The above description is only a preferred embodiment of the present application, and not intended to limit the scope of the present application, and all modifications of equivalent structures and equivalent processes, which are made by the contents of the specification and the drawings of the present application, or which are directly or indirectly applied to other related technical fields, are included in the scope of the present application.

Claims

1. A speech processing method, characterized in that the speech processing method comprises:

s11, acquiring preset characteristic information of a user;

2. The method of claim 1, comprising at least one of:

the preset feature information includes at least one of: work and rest information, situation information, emotional characteristics, character characteristics, gender and age;

the step of S11 includes at least one of: the method comprises the steps of obtaining preset characteristic information according to selection operation and/or input operation, obtaining the preset characteristic information according to historical habits and/or sensors, obtaining voice data of a user, and obtaining the preset characteristic information according to the voice data.

3. The method of claim 1, comprising at least one of:

before the step of S12, the method further includes: selecting a matched document to be played according to the target voice style, identifying and extracting text content in the document to be played, and/or performing voice synthesis on the text content to generate a voice document with the target voice style;

the method further comprises the following steps: identifying and extracting text content of the resource to be played, wherein after the step of S12, the method includes: and carrying out voice synthesis on the text content to generate a voice document with the target voice style.

4. The method according to any one of claims 1 to 3, wherein the step of S12 is preceded by the steps of: acquiring preset characteristic information of a document to be played;

if not, executing the step S12; and/or if so, executing a preset strategy.

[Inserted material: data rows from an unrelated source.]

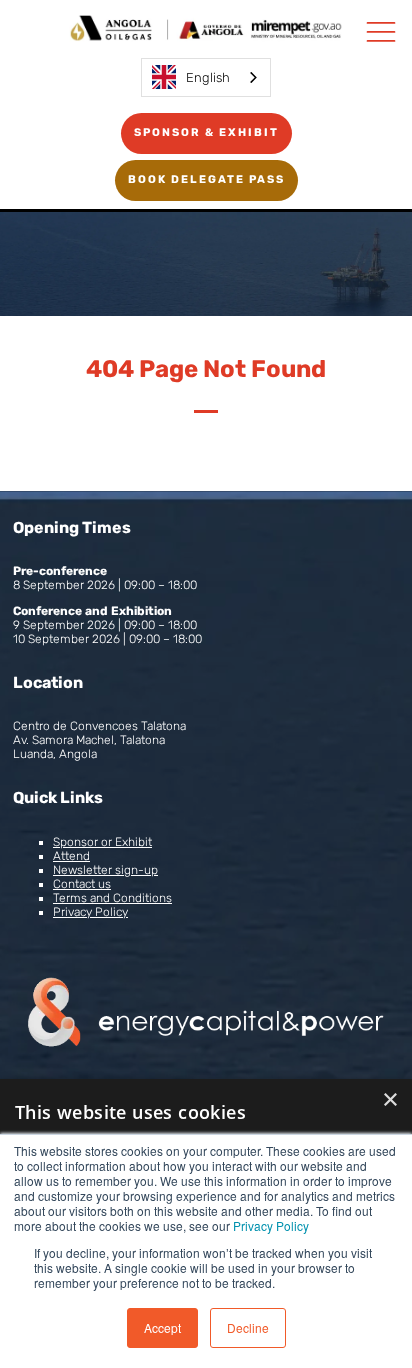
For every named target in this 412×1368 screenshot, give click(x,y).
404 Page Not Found (206, 369)
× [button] (389, 1100)
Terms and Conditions (112, 898)
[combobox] (206, 77)
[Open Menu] (381, 31)
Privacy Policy (271, 1225)
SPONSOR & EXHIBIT (206, 132)
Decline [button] (248, 1327)
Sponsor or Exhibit (102, 842)
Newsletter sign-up (105, 870)
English (208, 77)
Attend (71, 856)
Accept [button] (162, 1327)
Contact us (82, 884)
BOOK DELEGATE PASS (206, 179)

5. The method of claim 4, comprising at least one of:

the acquiring of the preset feature information of the document to be played includes: acquiring preset characteristic information of the document to be played according to a preset classification label of the document to be played, and/or determining the preset characteristic information of the document to be played according to text content of the document to be played;

the preset strategy comprises at least one of the following: and executing the step S12, determining a target voice style according to a selection instruction, determining the target voice style according to the preset characteristic information of the document to be played, and taking the default voice style as the target voice style during voice playing.

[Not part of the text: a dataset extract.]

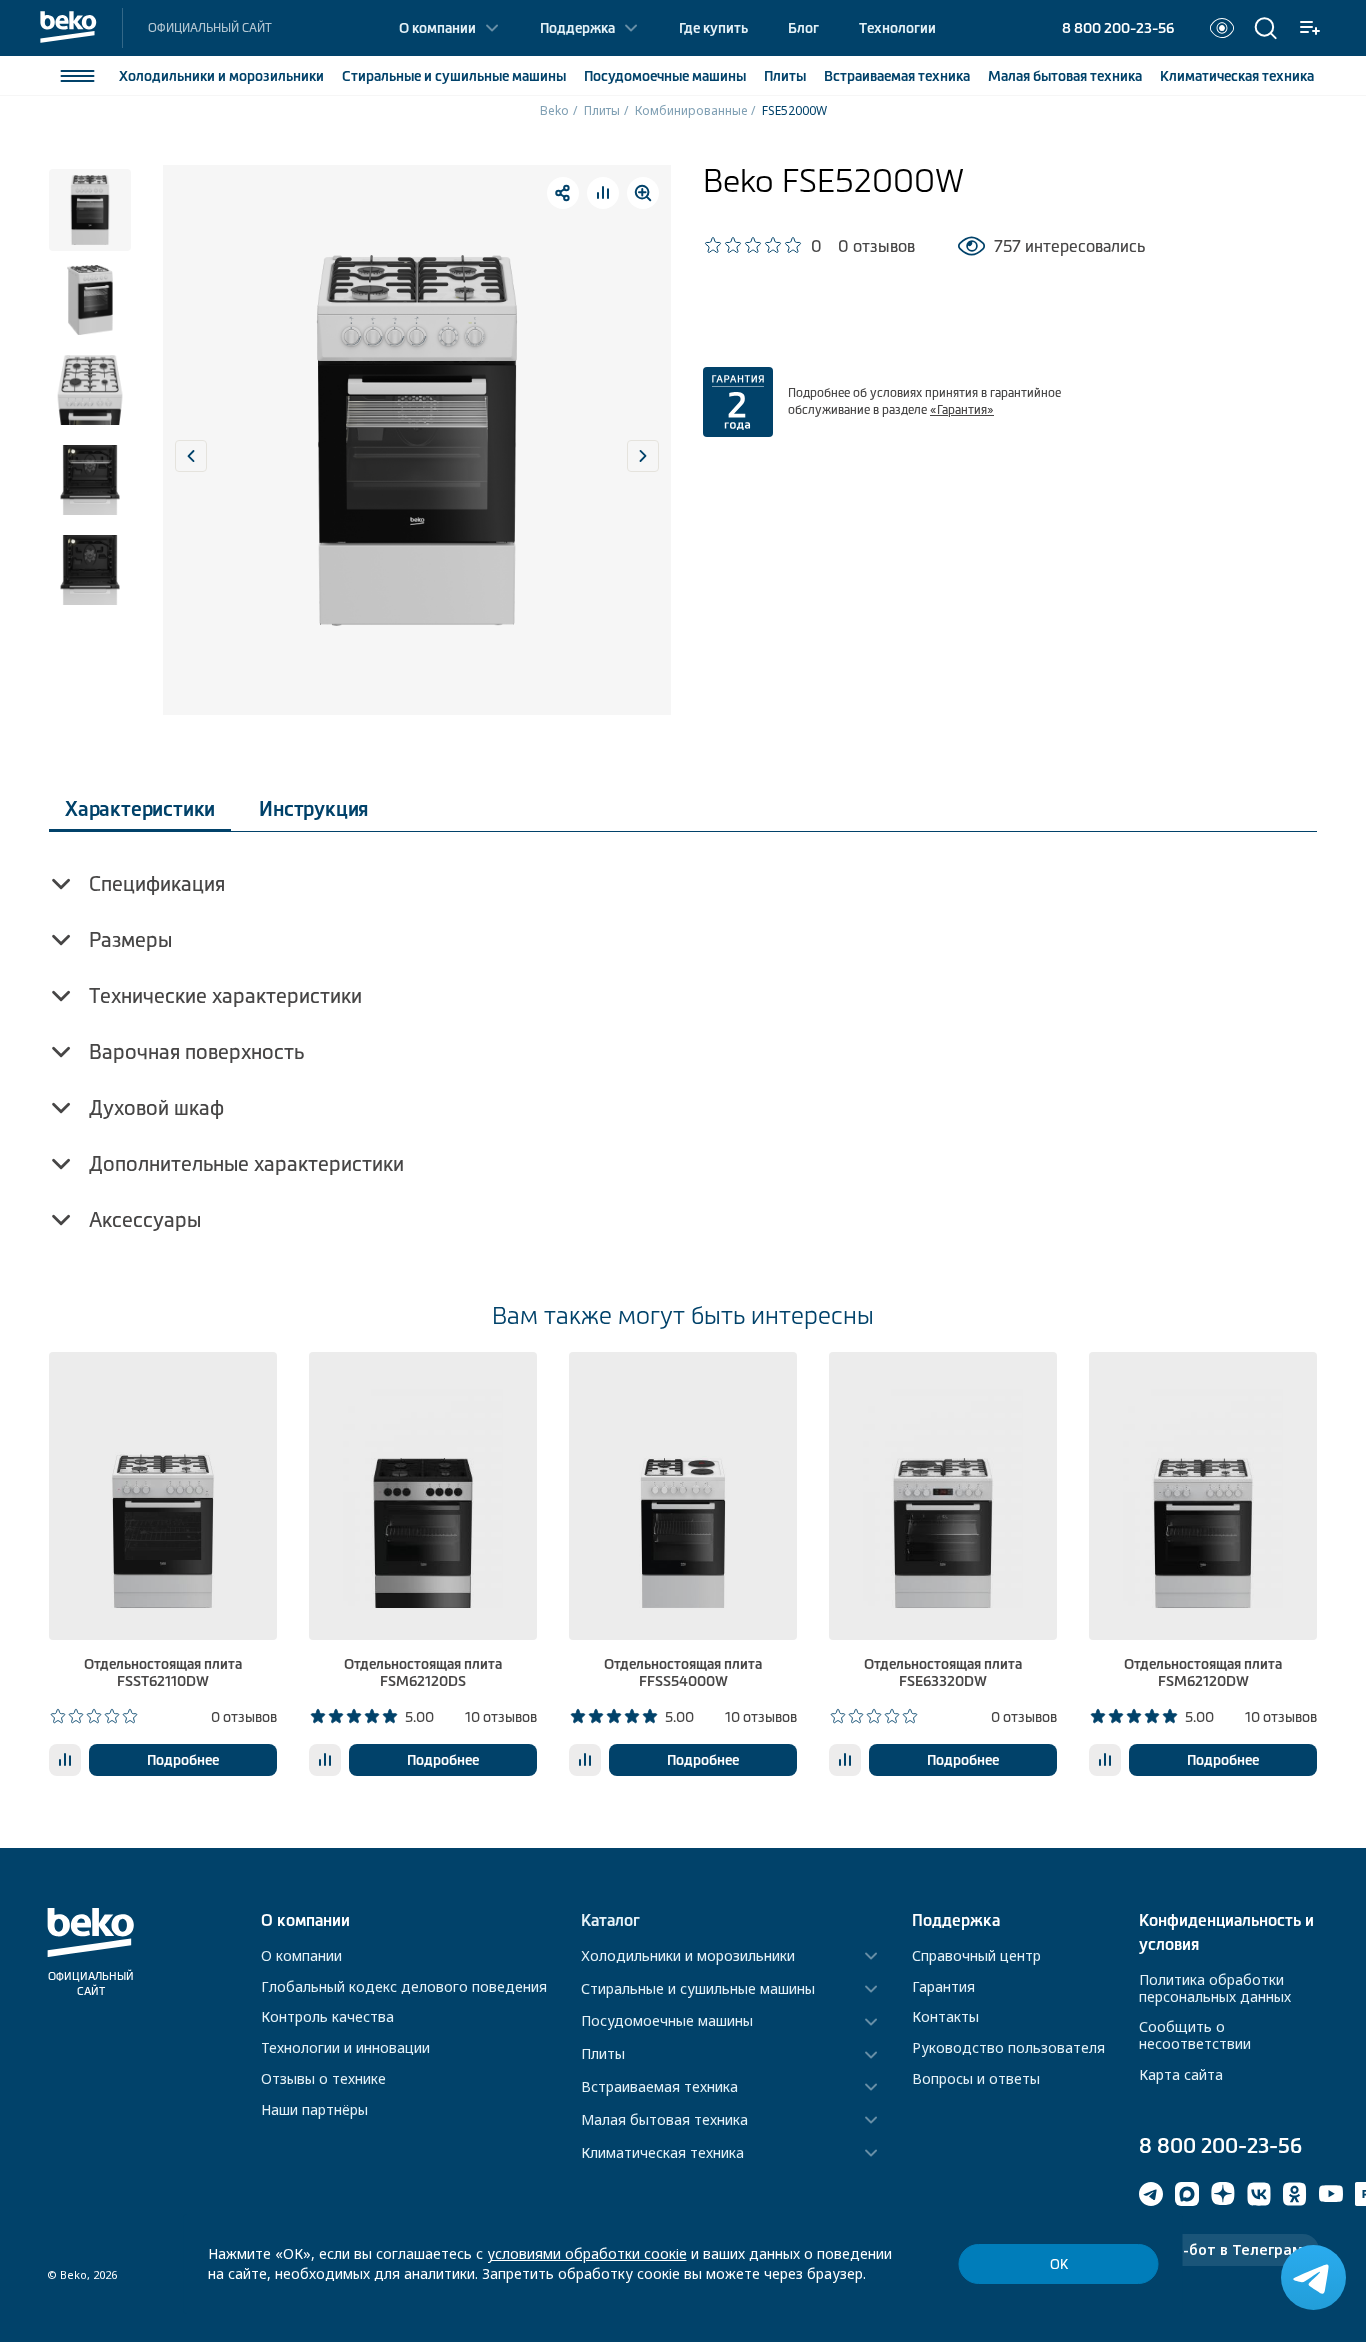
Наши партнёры (314, 2109)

6. A speech processing method, characterized in that the speech processing method comprises:

s21, acquiring preset characteristic information of the document to be played;

7. The method of claim 6, comprising at least one of:

the step of S21 includes: acquiring preset characteristic information of the document to be played according to a preset classification label of the document to be played, and/or determining the preset characteristic information of the document to be played according to text content of the document to be played;

before the step of S22, the method further includes: acquiring preset characteristic information of a user, judging whether the document to be played conflicts with the preset characteristic information of the user, if not, executing the step S22, and/or if so, executing a preset strategy.

8. The speech processing method of claim 7, wherein the predetermined policy comprises at least one of:

executing the step of S22;

determining a target voice style according to the selection instruction;

9. A terminal device, characterized in that the terminal device comprises a memory and a processor, the memory storing a speech processing program for implementing the steps of the speech processing method according to any one of claims 1 to 8 when executed by the processor.

10. A readable storage medium, characterized in that the readable storage medium has stored thereon a computer program for implementing the steps of the speech processing method according to any of claims 1 to 8 when being executed by a processor.